Data excerpts
===============

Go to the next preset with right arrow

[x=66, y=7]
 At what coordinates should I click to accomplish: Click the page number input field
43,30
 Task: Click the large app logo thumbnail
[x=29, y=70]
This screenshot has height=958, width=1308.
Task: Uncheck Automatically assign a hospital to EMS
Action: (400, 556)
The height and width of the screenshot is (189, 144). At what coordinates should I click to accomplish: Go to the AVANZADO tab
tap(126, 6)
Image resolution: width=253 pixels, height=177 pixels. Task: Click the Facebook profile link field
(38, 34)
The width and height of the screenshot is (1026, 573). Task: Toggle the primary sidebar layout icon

===============

-- WHAT THE EXERCISE ASKS --
Transcribe the entries above, every line exactly as it reads.

-- ANSWER FOR THIS EXERCISE --
Go to the next preset with right arrow

[x=66, y=7]
 At what coordinates should I click to accomplish: Click the page number input field
43,30
 Task: Click the large app logo thumbnail
[x=29, y=70]
This screenshot has height=958, width=1308.
Task: Uncheck Automatically assign a hospital to EMS
Action: (400, 556)
The height and width of the screenshot is (189, 144). At what coordinates should I click to accomplish: Go to the AVANZADO tab
tap(126, 6)
Image resolution: width=253 pixels, height=177 pixels. Task: Click the Facebook profile link field
(38, 34)
The width and height of the screenshot is (1026, 573). Task: Toggle the primary sidebar layout icon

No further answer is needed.